Machiavelli fece una lunga pausa prima di annuire e tornare al suo schermo. — Perciò stiamo cercando qualcuno che i Flamel conoscevano quando vivevano ancora qui. E sappiamo che non vengono più qui dal Diciottesimo secolo, quindi limitiamo la ricerca agli immortali in circolazione a quel tempo. — Le dita volarono sulla tastiera, filtrando i risultati. — Erano solo sette. E cinque sono leali a noi.

— E gli altri due?

— Caterina de' Medici vive dalle parti di Rue du Dragon.

— Non è francese — borbottò Dagon con voce impastata.
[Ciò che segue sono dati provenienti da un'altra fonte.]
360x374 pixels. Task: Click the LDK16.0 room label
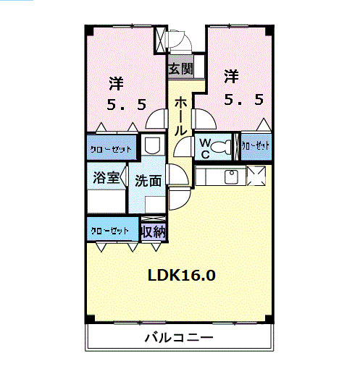click(181, 275)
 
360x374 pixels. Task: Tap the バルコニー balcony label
click(178, 337)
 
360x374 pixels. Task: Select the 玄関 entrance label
click(180, 69)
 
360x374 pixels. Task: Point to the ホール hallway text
click(180, 115)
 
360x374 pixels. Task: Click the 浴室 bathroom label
click(106, 179)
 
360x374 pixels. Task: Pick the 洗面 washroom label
click(148, 181)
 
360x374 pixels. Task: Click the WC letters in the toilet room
click(205, 148)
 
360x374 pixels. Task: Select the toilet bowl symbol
click(225, 148)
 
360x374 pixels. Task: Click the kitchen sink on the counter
click(233, 176)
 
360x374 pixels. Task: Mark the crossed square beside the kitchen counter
click(257, 175)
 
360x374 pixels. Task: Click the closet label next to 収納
click(110, 231)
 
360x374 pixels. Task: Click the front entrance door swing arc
click(183, 43)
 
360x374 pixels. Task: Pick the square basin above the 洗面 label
click(152, 145)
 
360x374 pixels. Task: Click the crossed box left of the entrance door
click(161, 41)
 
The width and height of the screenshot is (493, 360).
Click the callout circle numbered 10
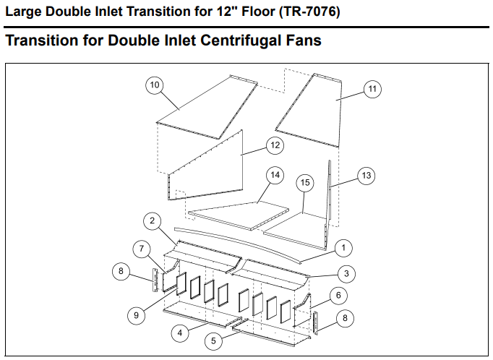tap(154, 85)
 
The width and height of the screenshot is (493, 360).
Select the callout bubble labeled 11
tap(372, 89)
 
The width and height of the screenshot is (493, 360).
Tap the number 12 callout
tap(274, 145)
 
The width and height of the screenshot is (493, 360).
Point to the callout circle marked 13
tap(366, 176)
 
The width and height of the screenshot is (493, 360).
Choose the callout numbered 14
tap(274, 176)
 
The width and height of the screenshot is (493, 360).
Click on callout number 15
tap(305, 183)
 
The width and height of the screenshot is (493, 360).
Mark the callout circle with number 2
tap(152, 220)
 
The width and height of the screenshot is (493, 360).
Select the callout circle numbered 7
tap(142, 249)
— Ma è stata la madre di tre re francesi — replicò Machiavelli con un raro sorriso. — Tuttavia è leale solo a se stessa... — All'improvviso raddrizzò la schiena. — Ma chi abbiamo qui?

Dagon non si mosse.

L'italiano spostò il computer in modo che il suo servitore potesse vedere: c'era la fotografia di un uomo che fissava l'obiettivo, in quella che era evidentemente una posa pubblicitaria. Folti capelli ricci, lunghi fino alle spalle, incorniciavano un volto rotondo; gli occhi erano di una stupefacente sfumatura di azzurro.

— Non lo conosco — disse Dagon.

— Oh, ma io sì. Lo conosco molto bene. Quest'uomo è l'immortale un tempo noto come il conte di Saint- Germain. Era un mago, un inventore, un musicista... e un alchimista. — Machiavelli chiuse il programma e abbassò lo schermo del computer. — Saint-Germain è stato allievo di Nicholas Flamel. E in questo momento vive a Parigi! — concluse trionfante.

Dagon sorrise: la O delle sue labbra incorniciava denti affilatissimi. — Flamel sa che Saint-Germain è qui?

— Non ne ho idea. Nessuno sa quanto sia vasta la conoscenza di Flamel.

Dagon inforcò di nuovo gli occhiali da sole. — Pensavo che lei sapesse tutto.